NASM - The Netwide Assembler
NASM Forum => Using NASM => Topic started by: vLK on March 19, 2010, 07:35:35 AM
-
Hello!
I am quite new to NASM, for some time I've used FASM (NASM syntax is a bit scary for beginners), but in general, I'm also quite new to ASM.
At the moment, I am mostly playing around with this assembler to learn its syntax fully. Much of it I like, and it's been pretty straight forward so far, although this morning I encountered a problem with WinAPI imports and I hope that you can help me..
So.. I'm declaring an extern using the obvious 'extern' directive:
extern Sleep
In my code I then call this a couple of times, this is not very important, it assembles nicely with:
nasm -f win32 -Ox -o code.obj code.s
However when I try to link with this line, using Microsoft LINK, all hell is let loose:
link /ENTRY:main /SUBSYSTEM:console /MACHINE:X86 kernel32.lib code.obj
code.obj : error LNK2001: unresolved external symbol Sleep
code.exe : fatal error LNK1120: 1 unresolved externals
I have tried declaring the symbol _Sleep, __imp__Sleep and __imp__Sleep@4 but it generates the same error.
What am I doing wrong here? Should I maybe just use another linker? Anyone else had these problems?
And another question: Whats the essential difference between a %define and an equ? Is there any differences but the one that equ supports various expressions? Hope I don't appear too nooby :P Thanks!
-
I have tried declaring the symbol _Sleep, __imp__Sleep and __imp__Sleep@4 but it generates the same error.

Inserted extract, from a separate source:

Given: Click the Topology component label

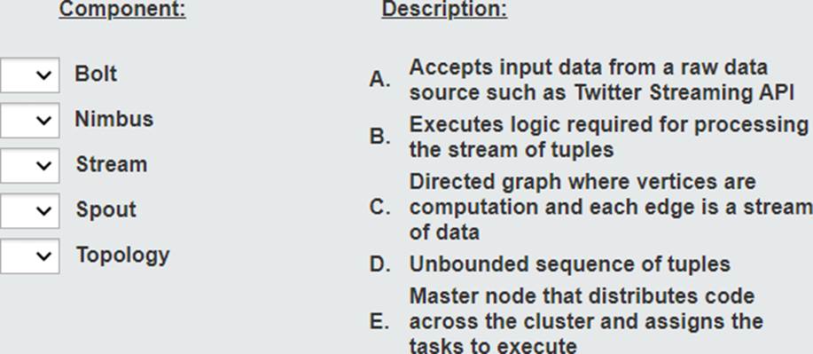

You pretty much danced around it. IIRC, the STDCALL decoration for that function should be: _Sleep@4
And another question: Whats the essential difference between a %define and an equ? Is there any differences but the one that equ supports various expressions? Hope I don't appear too nooby :P Thanks!
As per NASM Doc Section 3.2.4 (http://www.nasm.us/doc/nasmdoc3.html#section-3.2.4), an equ is for assigning constants, thus it is only evaluated once and cannot be changed.
As per NASM Doc Section 4.1.1 (http://www.nasm.us/doc/nasmdoc4.html#section-4.1.1), a define is a single-line macro, thus it is apart of the preprocessor, can be changed and may be evaluated multiple times.
-
That worked! Thank you for your answers :)
-
A subtle difference between "%define" and "equ" is that a symbol assigned with "equ" goes into the symbol table, and makes it into the executable (at least in Linux). This may have advantages. A symbol defined with "%define" is an "assemble-time only" symbol - no trace of it in the executable (AFAIK).
You could think of "equ" as a "numeric cut-and-paste" and "%define" as a "text cut-and-paste"... (I think...).
Out of curiousity, vLK, what parts of Nasm syntax do you find scary, compared to Fasm?
Best,
Frank
-
Out of curiousity, vLK, what parts of Nasm syntax do you find scary, compared to Fasm?
I'm curious too, as FASM is basically a fusion of TASM and NASM concepts that were favored by the author.